Paranoia Agent 8 (Warning: Some light spoilers for the episode and show ahead. I apologize, but having half of the post in black bars is kind of uncomfortable.)
It's nice coming back to the classics from time to time, when the taste of their greatness is leaving the mind and it feels like it's time to re-experience some of the best things anime can offer yet again.
Episode 8 - "Happy Family Planning" is without doubt the high point of
Paranoia Agent, and a great display of
Satoru Utsunomiya's mastery of the craft, among the myriad of amazing animators who worked on the episode (
Hiroyuki Okiura,
Norio Matsumoto,
Takeshi Honda,
Toshiyuki Inoue,
Tetsuya Nishio, among some others).
It's a self-contained story, and as such it's not really necessary to be familiar with the series' main story or characters, although there are some minor cameos (particularly the identities of "FOX" and "Horse").
As soon as the opening ended, I was greeted with this shot, already forecasting the oddly appealing quality of the framing (and the animation too). An old man walking through the streets of Tokyo. At face value, it doesn't seem like much, but we are in Paranoia Agent's Japan, so we know something unsettling is bound to happen.
And boy does the episode deliver. It is particularly light in tone, more so than the other parts of the show, and most of the happenings in the episode are comedic in nature. But what makes it so delightfully disturbing is the subject matter: the
three main characters -Zebra, Fuyubachi and Kamome- have wacky hijinks as they try and fail to kill themselves.
One would expect such a topic to be handled with utmost seriousness, more so in a show like this where almost everything is serious and gritty, but (cleverly, in my opinion) the value of life is portrayed as something to laugh at. We accompany these characters as they repeatedly show their incompetence at ending their lives, and this is depicted in a very comedic, almost slapstick-ish way, set to a "funny" lighthearted BGM.
There is some delicious black comedy going on in this episode that arises from the
dissonance between the execution and the actual events we're being presented with. Kamome even throws cute little tantrums about wanting to suicide with the other two protagonists, like it was something as mundane as buying an ice cream in the shop across the street.
The script doesn't miss its chance to make subtle commentary about some issues of contemporary Japanese life (or at least, of Paranoia Agent's vision of Japan), while simultaneously integrating some backstory for the characters and how they came to be in this situation seamlessly into a quirky, jumpy and very enjoyable pace.
The most incredible aspect of this episode for me was the twist. It's one of those "a-ha!" moments that makes you go back and check to see if they're pulling it out of their ass, only to be overwhelmed with fascination when it turns out it had been in your face all the time.

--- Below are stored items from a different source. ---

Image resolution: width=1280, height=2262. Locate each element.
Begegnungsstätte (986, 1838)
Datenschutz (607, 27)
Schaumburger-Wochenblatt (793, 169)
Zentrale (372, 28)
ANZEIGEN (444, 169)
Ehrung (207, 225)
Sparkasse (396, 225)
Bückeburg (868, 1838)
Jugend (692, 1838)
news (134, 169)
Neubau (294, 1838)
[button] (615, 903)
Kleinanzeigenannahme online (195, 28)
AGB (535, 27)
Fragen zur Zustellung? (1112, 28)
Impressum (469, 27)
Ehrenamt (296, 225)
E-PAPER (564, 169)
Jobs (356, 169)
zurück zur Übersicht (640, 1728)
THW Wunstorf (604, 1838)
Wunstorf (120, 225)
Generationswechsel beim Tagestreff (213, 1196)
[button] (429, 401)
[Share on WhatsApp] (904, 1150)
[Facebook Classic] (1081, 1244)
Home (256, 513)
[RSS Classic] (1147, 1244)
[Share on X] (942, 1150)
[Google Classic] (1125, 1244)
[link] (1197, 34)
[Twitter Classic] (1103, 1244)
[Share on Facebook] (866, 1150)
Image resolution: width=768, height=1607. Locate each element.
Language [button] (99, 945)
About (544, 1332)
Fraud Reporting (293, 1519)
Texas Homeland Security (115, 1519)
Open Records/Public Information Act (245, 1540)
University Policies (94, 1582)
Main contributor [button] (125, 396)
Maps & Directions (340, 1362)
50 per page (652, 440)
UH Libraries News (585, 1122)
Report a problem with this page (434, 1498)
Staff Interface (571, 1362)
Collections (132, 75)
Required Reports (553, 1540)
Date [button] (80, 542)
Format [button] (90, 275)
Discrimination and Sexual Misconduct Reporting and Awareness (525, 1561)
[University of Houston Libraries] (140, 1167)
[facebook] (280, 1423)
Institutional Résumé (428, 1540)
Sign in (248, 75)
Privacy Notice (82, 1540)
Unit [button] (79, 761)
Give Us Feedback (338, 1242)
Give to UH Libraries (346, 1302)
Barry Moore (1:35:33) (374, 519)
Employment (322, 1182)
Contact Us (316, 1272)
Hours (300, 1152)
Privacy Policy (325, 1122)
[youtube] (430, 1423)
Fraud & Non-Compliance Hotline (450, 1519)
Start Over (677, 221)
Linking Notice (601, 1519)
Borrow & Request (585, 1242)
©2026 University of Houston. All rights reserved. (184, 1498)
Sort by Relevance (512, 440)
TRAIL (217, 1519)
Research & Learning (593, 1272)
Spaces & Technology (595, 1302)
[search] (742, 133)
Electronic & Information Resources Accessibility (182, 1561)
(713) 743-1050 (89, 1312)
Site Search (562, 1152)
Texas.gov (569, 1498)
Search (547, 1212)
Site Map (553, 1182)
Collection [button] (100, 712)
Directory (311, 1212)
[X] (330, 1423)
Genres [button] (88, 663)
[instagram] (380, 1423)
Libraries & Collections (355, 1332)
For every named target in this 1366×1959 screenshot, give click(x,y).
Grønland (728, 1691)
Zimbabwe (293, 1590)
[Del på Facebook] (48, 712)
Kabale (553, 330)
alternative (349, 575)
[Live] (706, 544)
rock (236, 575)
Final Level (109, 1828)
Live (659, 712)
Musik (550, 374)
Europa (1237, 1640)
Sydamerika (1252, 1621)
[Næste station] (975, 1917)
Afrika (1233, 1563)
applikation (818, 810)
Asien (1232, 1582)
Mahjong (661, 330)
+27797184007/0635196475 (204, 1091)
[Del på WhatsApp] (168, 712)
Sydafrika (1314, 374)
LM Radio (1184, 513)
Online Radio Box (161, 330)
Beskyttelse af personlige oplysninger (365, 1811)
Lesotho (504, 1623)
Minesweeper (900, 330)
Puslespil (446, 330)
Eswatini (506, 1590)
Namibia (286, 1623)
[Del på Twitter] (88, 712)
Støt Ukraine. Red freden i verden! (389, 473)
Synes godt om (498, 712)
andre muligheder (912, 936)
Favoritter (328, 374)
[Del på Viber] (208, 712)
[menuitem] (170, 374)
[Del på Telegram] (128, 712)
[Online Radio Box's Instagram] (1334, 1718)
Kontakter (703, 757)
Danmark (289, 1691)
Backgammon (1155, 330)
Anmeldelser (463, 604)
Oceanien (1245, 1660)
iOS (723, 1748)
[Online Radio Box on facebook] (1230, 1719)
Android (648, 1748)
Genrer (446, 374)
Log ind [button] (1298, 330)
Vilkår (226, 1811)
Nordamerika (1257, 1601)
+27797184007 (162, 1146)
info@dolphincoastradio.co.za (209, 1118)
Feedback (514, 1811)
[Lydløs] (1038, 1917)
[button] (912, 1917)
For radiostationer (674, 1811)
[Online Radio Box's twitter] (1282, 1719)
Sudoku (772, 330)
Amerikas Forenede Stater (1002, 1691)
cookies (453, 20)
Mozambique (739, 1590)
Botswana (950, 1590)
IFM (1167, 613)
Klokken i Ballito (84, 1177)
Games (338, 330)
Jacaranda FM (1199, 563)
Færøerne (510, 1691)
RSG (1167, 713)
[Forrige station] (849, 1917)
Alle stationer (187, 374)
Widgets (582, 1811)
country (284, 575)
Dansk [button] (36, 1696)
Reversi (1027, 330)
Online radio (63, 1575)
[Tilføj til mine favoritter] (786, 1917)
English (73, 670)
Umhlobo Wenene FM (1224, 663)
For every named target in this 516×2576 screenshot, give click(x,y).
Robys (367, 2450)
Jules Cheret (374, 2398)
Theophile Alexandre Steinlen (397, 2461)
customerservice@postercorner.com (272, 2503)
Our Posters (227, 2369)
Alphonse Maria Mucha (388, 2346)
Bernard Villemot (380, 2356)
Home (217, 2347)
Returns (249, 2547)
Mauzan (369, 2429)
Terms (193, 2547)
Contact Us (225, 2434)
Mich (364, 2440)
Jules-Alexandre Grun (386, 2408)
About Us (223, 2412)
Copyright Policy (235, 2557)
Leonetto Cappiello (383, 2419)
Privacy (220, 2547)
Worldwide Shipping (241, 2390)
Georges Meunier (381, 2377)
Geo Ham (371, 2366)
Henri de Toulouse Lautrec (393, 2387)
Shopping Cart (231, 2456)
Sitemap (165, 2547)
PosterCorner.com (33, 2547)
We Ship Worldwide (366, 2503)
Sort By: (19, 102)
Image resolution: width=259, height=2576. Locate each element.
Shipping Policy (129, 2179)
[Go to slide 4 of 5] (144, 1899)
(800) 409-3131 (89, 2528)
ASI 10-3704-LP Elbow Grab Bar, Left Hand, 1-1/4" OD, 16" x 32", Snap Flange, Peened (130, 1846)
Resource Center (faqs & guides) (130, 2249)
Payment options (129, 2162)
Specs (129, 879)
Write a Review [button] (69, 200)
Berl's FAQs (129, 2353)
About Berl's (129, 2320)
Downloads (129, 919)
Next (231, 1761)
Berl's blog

In fact, there are some not-really-that-subtle shots emphasizing the shadows and how our main trio is devoid of them:
Very attentive viewers will see this right away, but most people probably didn't even care, and even those who noticed it while watching probably attached it to production fuck ups or something along those lines. But then, as the narrative seems like it'll go into yet another gag about becoming an hero,
that scene happens and
BAM!, they hit you right in the face with it. Everything that follows is simply perfect, from the animation of the old man's reaction, to the funnily awesome photograph scene that ends the episode on the same note it began: whimsy, disturbing and fascinating.
This is some grade-S, good-good-good stuff. EVERYTHING fits together perfectly. The framing, editing and idiosyncratic animation style (Utsunomiya was the AD, after all) are in service of a tightly crafted script to create a truly memorable piece of animation.
Incidentally, this whole episode feels like a feature film crammed into 20 minutes of runtime. And the best thing is that it works perfectly with that amount of time. It never drags, it never feels like it should be longer, it has a very high density of content while never losing its groove.
R.I.P. Satoshi Kon, you were truly the genius behind the geniuses that crafted this little film. It's no coincidence that this sort of display happens in a show of his, who was a man of a great vision.
As a footnote, I challenge animeGAF to present a self-contained anime episode that can top this one. To make it narrower, something that came out after its airing (~2004).